Traditional Odissi repertoire consists of:
Mangalacharan- An invocational piece. After paying homage to Lord Jagganath a sloka (hymn) in praise of some God or Goddess is sung, the meaning of which is brought out through dance. Mangalacharan also includes the 'bhumi pranam', begging forgiveness of mother earth for stamping on her, and the 'trikhandi pranam' or threefold salutation - above the head to the Gods, in front of the face to the gurus and in front of the chest to the audience.
Battu Nrutya- A dance piece offered to the Lord of dance - God Shiva in his 'Batuka Bhairava' form. This piece brings out the essence of Odissi. The interrelationship between temple sculptural art and Odissi dance is established with an array of sculpturesque poses taken directly from the innumerable dancing sculptures adorning the temples of Orissa. These poses are stringed together with steps in different rhythms.
Pallavi- A pure dance item in which a raga is elaborated through eye movements, body postures & intricate footwork. Pallavi literally means "blossoming". This is applicable not only to the dance, but also to the music, which accompanies it. Pallavi starts with slow, graceful & lyrical movements of the eyes, neck, torso & feet & slowly builds in a crescendo to climax in a fast tempo at the end. Both the dance and the music evolve in complexity as the dancer traces multiple patterns in space, interpreting the music dexterously in the multilayered dimensions of taal (rhythm) and laya (speed).

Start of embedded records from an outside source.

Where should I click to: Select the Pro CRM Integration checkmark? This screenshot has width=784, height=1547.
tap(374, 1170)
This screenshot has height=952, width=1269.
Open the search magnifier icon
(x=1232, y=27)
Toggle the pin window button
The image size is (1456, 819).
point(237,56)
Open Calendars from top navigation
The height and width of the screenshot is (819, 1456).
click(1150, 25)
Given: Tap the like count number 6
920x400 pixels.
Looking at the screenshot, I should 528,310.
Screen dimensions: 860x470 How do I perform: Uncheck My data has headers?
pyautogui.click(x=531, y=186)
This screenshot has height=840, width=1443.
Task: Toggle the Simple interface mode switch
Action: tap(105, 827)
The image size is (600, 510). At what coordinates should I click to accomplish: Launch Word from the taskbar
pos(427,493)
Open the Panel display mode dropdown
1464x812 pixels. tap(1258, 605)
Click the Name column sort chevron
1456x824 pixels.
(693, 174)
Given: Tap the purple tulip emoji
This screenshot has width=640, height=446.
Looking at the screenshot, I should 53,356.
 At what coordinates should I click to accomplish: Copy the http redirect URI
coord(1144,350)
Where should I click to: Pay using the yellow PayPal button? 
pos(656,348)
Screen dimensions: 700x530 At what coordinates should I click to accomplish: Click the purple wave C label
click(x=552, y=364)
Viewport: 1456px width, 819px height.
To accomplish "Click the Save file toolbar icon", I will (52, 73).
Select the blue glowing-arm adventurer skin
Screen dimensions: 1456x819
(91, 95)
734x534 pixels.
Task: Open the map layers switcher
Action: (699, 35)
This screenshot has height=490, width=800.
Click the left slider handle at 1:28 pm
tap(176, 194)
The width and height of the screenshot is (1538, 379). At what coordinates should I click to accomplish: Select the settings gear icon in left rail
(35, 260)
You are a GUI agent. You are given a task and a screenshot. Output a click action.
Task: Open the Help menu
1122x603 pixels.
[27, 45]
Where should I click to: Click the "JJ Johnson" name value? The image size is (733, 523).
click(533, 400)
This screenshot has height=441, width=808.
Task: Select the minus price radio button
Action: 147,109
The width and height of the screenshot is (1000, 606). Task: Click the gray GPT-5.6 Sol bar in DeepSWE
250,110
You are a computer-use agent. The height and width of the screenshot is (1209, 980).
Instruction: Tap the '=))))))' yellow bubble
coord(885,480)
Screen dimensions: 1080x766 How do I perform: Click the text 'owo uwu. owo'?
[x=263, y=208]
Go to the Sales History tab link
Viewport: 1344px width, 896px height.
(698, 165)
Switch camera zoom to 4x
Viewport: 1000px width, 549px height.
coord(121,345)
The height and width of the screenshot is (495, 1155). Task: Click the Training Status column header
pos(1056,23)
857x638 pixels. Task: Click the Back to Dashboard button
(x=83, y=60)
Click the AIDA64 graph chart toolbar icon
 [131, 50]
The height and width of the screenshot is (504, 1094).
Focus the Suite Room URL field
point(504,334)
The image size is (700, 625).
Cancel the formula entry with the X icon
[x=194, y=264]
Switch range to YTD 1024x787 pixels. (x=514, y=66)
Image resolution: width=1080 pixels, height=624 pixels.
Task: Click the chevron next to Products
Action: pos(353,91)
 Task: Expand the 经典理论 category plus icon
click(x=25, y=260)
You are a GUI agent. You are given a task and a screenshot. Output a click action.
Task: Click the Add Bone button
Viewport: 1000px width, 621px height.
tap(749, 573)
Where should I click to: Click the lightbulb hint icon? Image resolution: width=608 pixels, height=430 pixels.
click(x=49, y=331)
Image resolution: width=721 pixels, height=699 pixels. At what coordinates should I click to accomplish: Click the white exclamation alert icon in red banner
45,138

Abhinaya- An expressional dance where a story conveyed to the audience through mudra or hand gestures (the language of Indian classical dance), facial expression and body movement. Abhinaya can be performed on verses in Sanskrit or Oriya. Most common are Abhinayas on Oriya songs or Sanskrit Ashthapadis or Sanskrit stutis like Dasavatar Stotram (depicting the ten incarnations of Lord Vishu) or Ardhanari Stotram. Most of the abhinaya compositions are based on the Radha-Krishna theme. The Astapadis of the kãvya 'Gita Govinda' written by the Saint Jayadev are an integral part of its repertoire . The beginning pieces are dedicated to God of Orissa, Lord Jagannatha - an incarnation of God Vishnu.
Dance drama- Usually longer than Abhinaya and typically performed by more than one dancers. Some of the much appreciated dance dramas composed by Guru Kelucharan Mahapatra are: Sudama Dharitra Bhanjana, Mathamani Pradhana, Balya Leela, Rutu Samhara, Krishna Sudama, Dushmanta Sakuntala, Utkala Mauda Mani, Yagnaseni, Meghadoot, Kumara Sambhava, Sapan Nayaka. Usually Hindu mythologies are chosen as themes, but experimenting with the theme and form in recent years have led to extremely unique creations. Some worth-mentioning themes in recent years are Panchakanya, Ganga yamuna, Shrita kamalam, Mrutyuh and Tantra.
Moksha- The concluding item of a recital. Moksha means "spiritual liberation". This dance represents a spiritual culmination for the dancer who soars into the realm of pure aesthetic delight. Movement and pose merge to create ever new patterns, ever new designs in space and time. The dance moves onto a crescendo that is thrilling to both, the eye and the ear. With the cosmic sound of the "Om", the dance dissolves into nothingness — just like Moksha or the deliverance of the soul in real life.